Slow moving of storage

deepcloud · Jun 21, 2024

Hello team,

I am on the latest version of Proxmox with the enterprise repo.

We are moving the disks from a ZFS storage to a ceph storage and all this on NVMe Enterprise SSD PCIE 4.0 * 2 per node = 6 SSD with a 100G Ethernet network.
So the IO should be high and it should not be an issue.

It's stuck at drive-scsi0: mirror-job finished.
for a long time - over 30–40 mins for each disk being moved. -any ideas on how to fix this.

Falk R. · Jun 21, 2024

deepcloud said:
Hello team,

I am on the latest version of Proxmox with the enterprise repo.

We are moving the disks from a ZFS storage to a ceph storage and all this on NVMe Enterprise SSD PCIE 4.0 * 2 per node = 6 SSD with a 100G Ethernet network.

In general, you should be careful with only 2 OSDs per node. If one fails, the other must be able to take over the entire capacity and still have some write reserve. So never fill the pool above 40%.

deepcloud said:
So the IO should be high and it should not be an issue.

It's stuck at drive-scsi0: mirror-job finished.
for a long time - over 30–40 mins for each disk being moved. -any ideas on how to fix this.

During the next migration, can you check whether you see high utilization on the disks or in the network?
I use the tool nmon to check, you can display disk and network together.

deepcloud · Jun 21, 2024

Falk R. said:
In general, you should be careful with only 2 OSDs per node. If one fails, the other must be able to take over the entire capacity and still have some write reserve. So never fill the pool above 40%.

During the next migration, can you check whether you see high utilization on the disks or in the network?
I use the tool nmon to check, you can display disk and network together.

Hi Falk,

Thanks for your reply. We are in the process of migrating from the old promox cluster - EPYC 7002 based to the new one EPYC 9554 based. so as we keep getting the workload moved to the new cluster we will move the SSD from the old cluster to the new one, these SSD are WD SN650 15.36TB PCIE Gen4 so they are pretty fast too.

We have 100G network in place but utilization is not crossing 8gbps as seen in the screenshot below (800MByte/ps = 8 Gbit/ps approx.)

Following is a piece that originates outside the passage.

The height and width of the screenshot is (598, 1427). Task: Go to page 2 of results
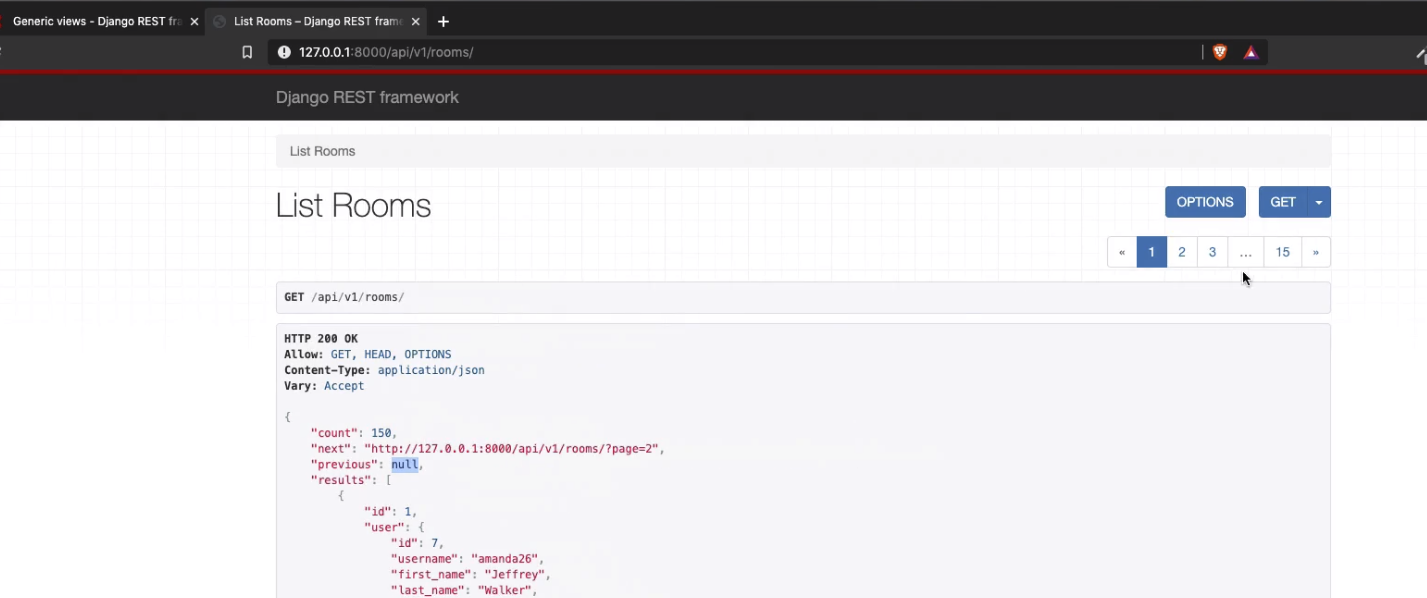[1181, 251]
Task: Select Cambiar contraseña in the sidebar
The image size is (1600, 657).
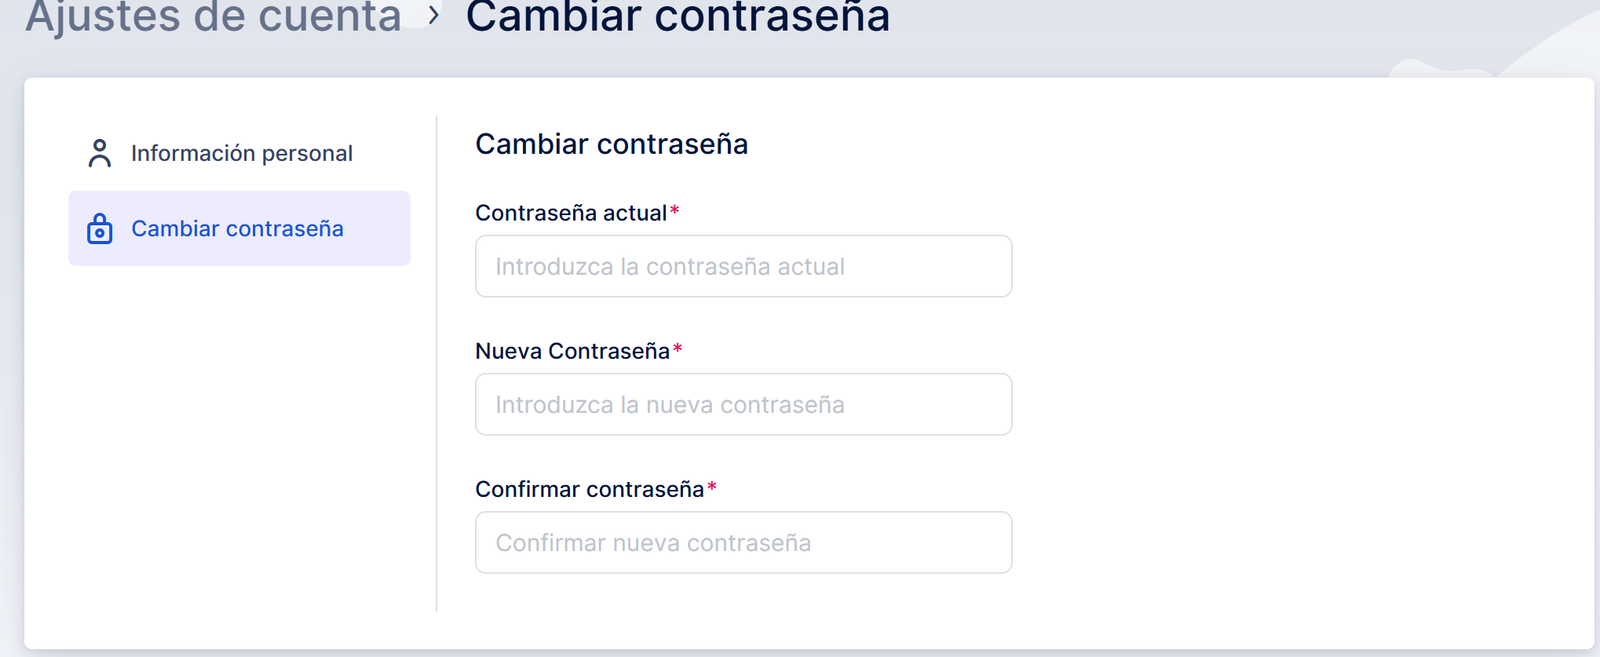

My concern is about the low ceph performance when each disk is capable of over 2GBps of write performance.

Falk R. · Jun 21, 2024

Please show me your network configuration and the Ceph configuration.

Falk R. · Jun 21, 2024

I have small setups with 3 nodes and 4 small 1.9TB NVMe, where I achieve up to 60GBit utilization in the Ceph. Therefore I suspect some small configuration error.

deepcloud · Jun 21, 2024

Falk R. said:
I have small setups with 3 nodes and 4 small 1.9TB NVMe, where I achieve up to 60GBit utilization in the Ceph. Therefore I suspect some small configuration error.

Wow thats amazing

deepcloud · Jun 21, 2024

Falk R. said:
Please show me your network configuration and the Ceph configuration.

Network Config of one of the host. We have 2 more hosts with different IP. We will have 5-6 nodes with 5-6 NVME SSD per node eventually and more as the workload increases.

Falk R. · Jun 21, 2024

You can increase the throughput somewhat by activating jumbo frames (MTU 9000), but the network switches must first be checked to ensure that jumbo frames are permitted everywhere.

I wonder what the VLAN1000 is for, but I can probably tell if you have posted the Ceph configuration.

deepcloud · Jun 21, 2024

Falk R. said:
Please show me your network configuration and the Ceph configuration.

Ceph config.

[global]
auth_client_required = cephx
auth_cluster_required = cephx
auth_service_required = cephx
cluster_network = 10.10.10.112/24
fsid = 24cd5cef-ad3f-44a6-a257-a5f6a7080180
mon_allow_pool_delete = true
mon_host = 10.10.10.112 10.10.10.217 10.10.10.117
ms_bind_ipv4 = true
ms_bind_ipv6 = false
osd_pool_default_min_size = 2
osd_pool_default_size = 3
public_network = 10.10.10.112/24

[client]
keyring = /etc/pve/priv/$cluster.$name.keyring

[client.crash]
keyring = /etc/pve/ceph/$cluster.$name.keyring

[mds]
keyring = /var/lib/ceph/mds/ceph-$id/keyring

[mds.w12]
host = w12
mds_standby_for_name = pve

[mds.w17]
host = w17
mds_standby_for_name = pve

[mds.w27]
host = w27
mds_standby_for_name = pve

[mon.w12]
public_addr = 10.10.10.112

[mon.w17]
public_addr = 10.10.10.117

[mon.w27]
public_addr = 10.10.10.217

deepcloud · Jun 21, 2024

Falk R. said:
You can increase the throughput somewhat by activating jumbo frames (MTU 9000), but the network switches must first be checked to ensure that jumbo frames are permitted everywhere.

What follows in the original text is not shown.